Amid all this confusion on priorities, MSF strove for an agile approach. We reinforced measures for infection prevention and control in all locations. Our teams integrated vaccination and testing into project sites in countries such as Afghanistan, Bangladesh, Central African Republic, Cameroon, Democratic Republic of Congo, Eswatini and Kenya. Vaccination and testing were also integrated into other healthcare services elsewhere – for example, via malaria treatment in Côte d’Ivoire.

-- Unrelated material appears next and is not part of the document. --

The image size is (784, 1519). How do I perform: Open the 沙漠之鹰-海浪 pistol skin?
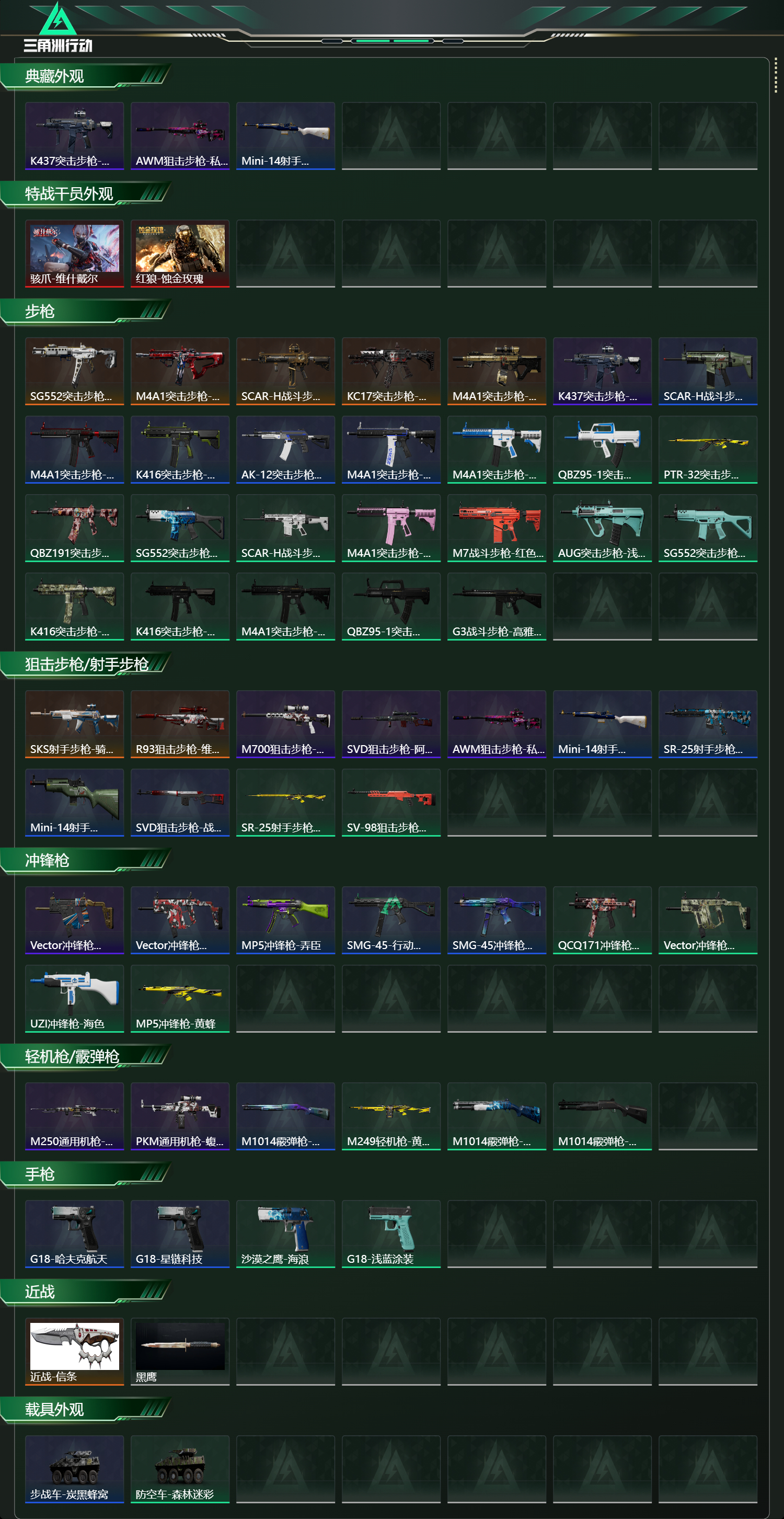click(285, 1234)
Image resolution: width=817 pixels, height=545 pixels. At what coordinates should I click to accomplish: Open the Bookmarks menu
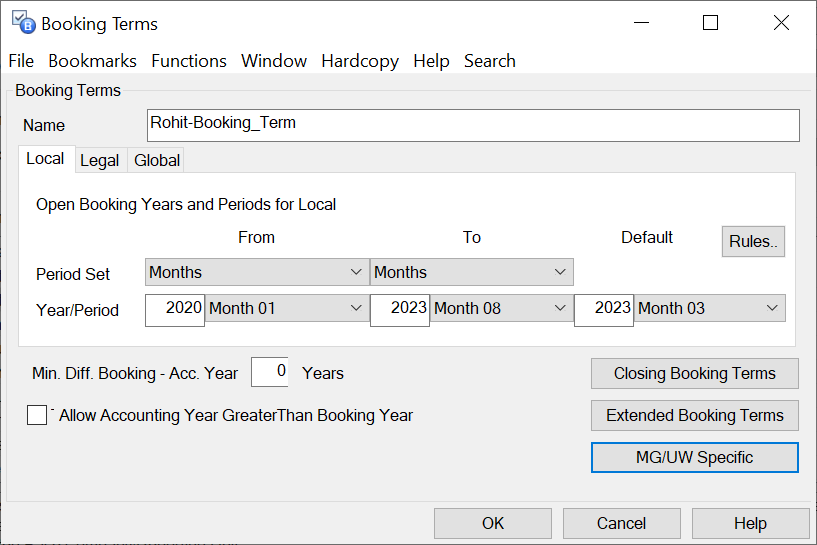pos(92,61)
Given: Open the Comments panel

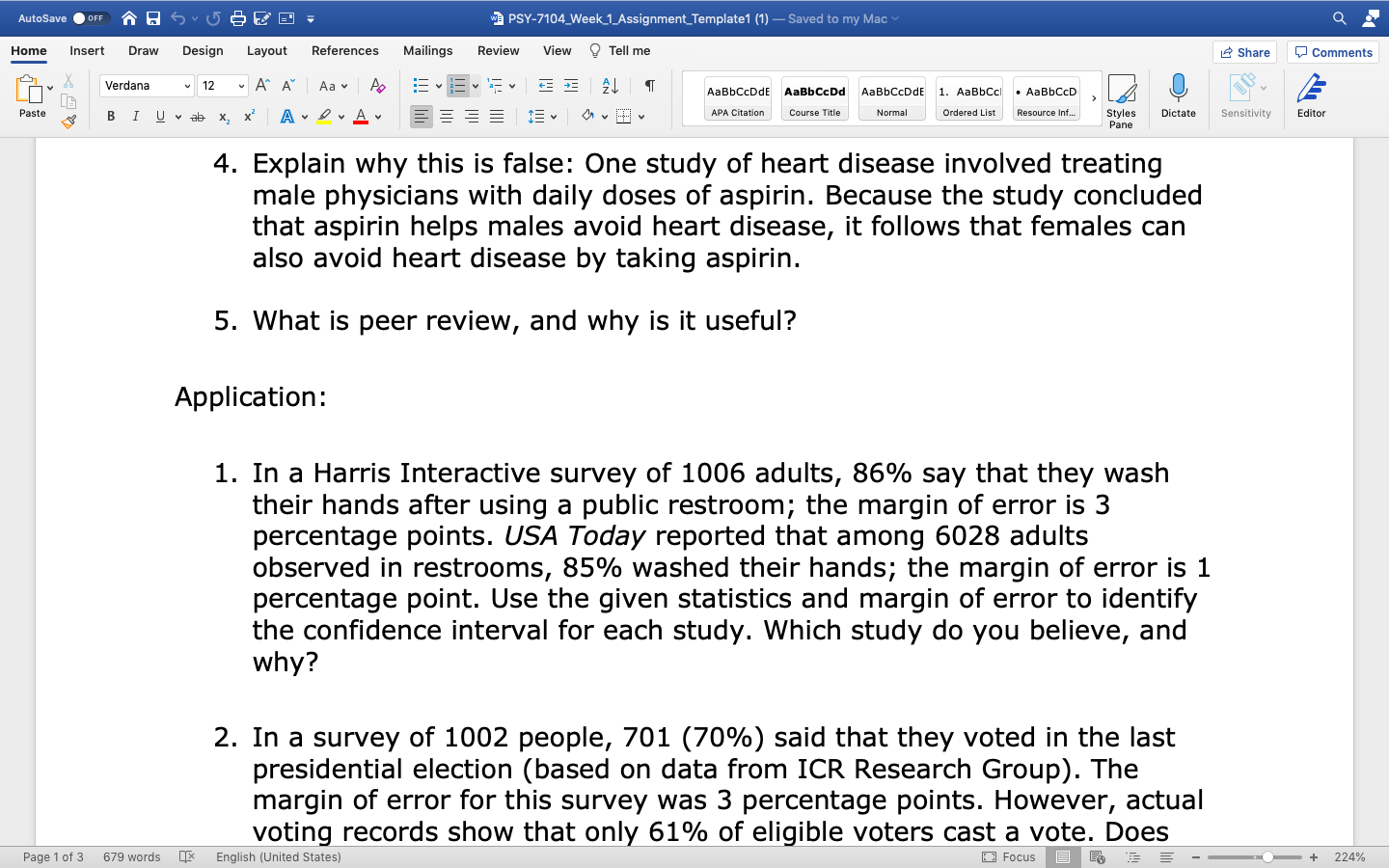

Activities were adjusted according to needs; for example, in Iraq, we cared for patients with severe disease during peaks, and switched to vaccination, community outreach and staff training during ebbs. We also supported national vaccination campaigns in Lebanon, Brazil, Malawi, Peru and Uganda, with a specific focus on vulnerable or high-risk groups, while co-creating the COVAX Facility’s ‘Humanitarian Buffer’ in parallel. Designed to administer COVID-19 vaccines to people living beyond the reach or interest of states (migrants and undocumented people, or those living in conflict areas beyond government control), this mechanism is vital for providing independent humanitarian space to operate. But to date it has been crippled by legal issues and bureaucracy, and remains inaccessible for NGOs willing to assist in bringing vaccines to these groups of people. Finally, we offered all our staff access to testing and vaccination. Beyond vaccination, we ran studies on mortality and seroprevalence
Cumulatively, our 2021 COVID-19 response has provided us with food for thought on a number of significant issues. For example, on how we can better help other healthcare services withstand the damage done by the diversion of existing healthcare resources to pandemic response. Or on how we can counterbalance global vaccination goals with locally tailored solutions much earlier, when we know from our 50 years of experience that tailored solutions are always required. Or on how we can promote vaccination among communities and our staff in a more active and timely manner, even when the products are also unfamiliar to us and we are not always a key organisation in government-led vaccination campaigns. Or more generally, on how we can be more effective in vaccination campaigns.
Similar reflections are also fuelling the pandemic preparedness discussions that are now underway for ‘next time’. But we need to stay focused on the here and now. Well into the third year of the COVID-19 pandemic, we are still being confronted with waves of infection from new strains, and those people vulnerable to severe infection still need COVID-19 vaccination, treatment and care.